*** SUPPLIED PASSAGE ***

Turning to a relatively minor passage that resonated with me, here is Bookstaber’s description of the role of collateral in repurchase agreements and derivative bets on p. 159:

Let’s say your bookie demands that you put up $20,000 of collateral for a marker on a $15,000 bet. You give him your gold Rolex watch, worth $20,000. He comes back to you a week later and tells you that you need to put up another $3,000. Why? “People, they aren’t so much interested in these Rolexes anymore. It’s marked down to $17,000.” …You say, “Wait, I see prices for watches just like it, anywhere from $20,000 to $24,000.” He says, “Hey, do you owe them money or do you owe me money? You’ve got the marker, and I’ve got the watch, and I say that today it’s worth $15,000.”

By appraising collateral, notably mortgage securities, at low values, investment banks like Goldman Sachs caused runs on other firms. Gary Gorton termed it the “run on repo.”

[note: the following paragraph is my own. Although I cannot confirm that Bookstaber would endorse it, to me it seems likely that he would.]

But it was not just repo. The run on AIG was to demand collateral for credit default swaps. Think of a credit default swap as flood insurance and think of collateral as used because you don’t entirely trust that the insurance company will have the wherewithal to pay off. You have a house near a river, and when you get flood insurance you have the insurance company give you some Treasury bills as collateral, until the insurance policy expires. Then, a big rain comes, and the river starts to rise. Your house is still dry, but you are more worried, so you ask for more Treasury bills as collateral. That is what Goldman Sachs and the other investment banks did to AIG during the crisis. As it turned out, most of the houses never got flooded (that is, most of the bonds that AIG insured did not default), but the demands to put up more safe securities as collateral became impossible to meet, especially because similar demands were being made all over Wall Street for firms engaged in derivatives and repurchase agreements.

The quoted passage does not in any way capture the book’s larger, more ambitious theme. I was struck by it because it fit my understanding of what happened, which policy makers at the time seemed to me to miss. Had they been cognizant of the real problem, they would have applied a remedy closer to the one that I was proposing at the time. I called this the “stern sheriff” model, and it would have meant telling Goldman and other firms to stop making their outlandish collateral calls.

*** End of SUPPLIED PASSAGE ***

## EXERCISE PROMPT
Continue the passage about collateral calls in the financial crisis, starting right after its final sentence.

*** DATA PROVIDED ***

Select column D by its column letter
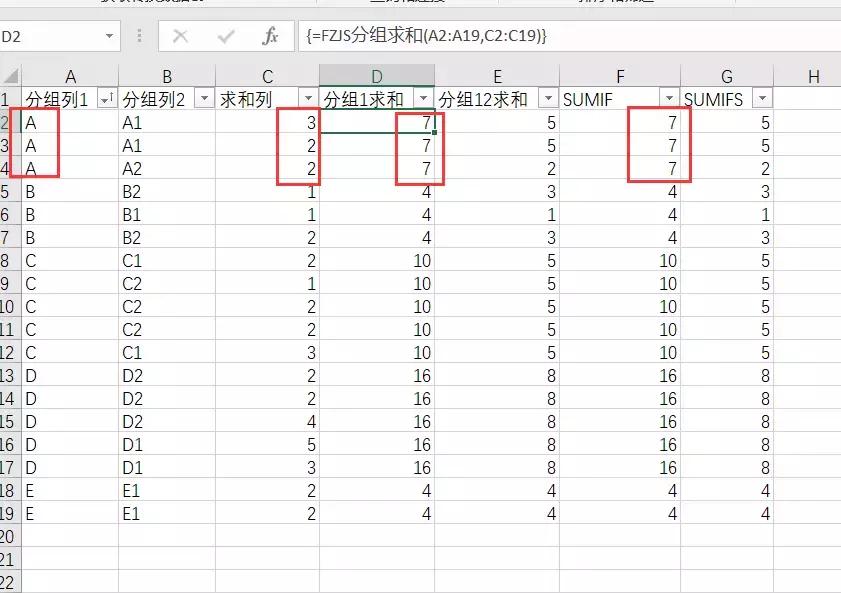 pos(376,76)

*** End of DATA PROVIDED ***

## EXERCISE ANSWER
The Source of Systemic Financial Risk

Charles Calomiris says that it is the political system.

There are two important systemic threats to financial stability: government policies that subsidize mortgage risk, and government policies that insure bank debts (and, more generally, that subsidize bank default risk through a variety of channels, including—but not limited to—“toobig-to-fail” protection).

As you know, I have some simple solutions to the problem of subsidizing mortgage risk.

1. Do not provide government guarantees or subsidies for investor loans, meaning mortgages on non-owner-occupied homes. I have linked to a study that found that over one third of mortgage lending in 2006 went to people who were buying a house in addition to the one that they occupied.

2. Do not provide government guarantees or subsidies for loans that extract equity from homes, including second mortgages and cash-out refinances.

These simple, logical steps would have been sufficient to prevent the financial crisis of 2008. However, they would be fiercely opposed by industry trade groups, such as the Mortgage Bankers Association.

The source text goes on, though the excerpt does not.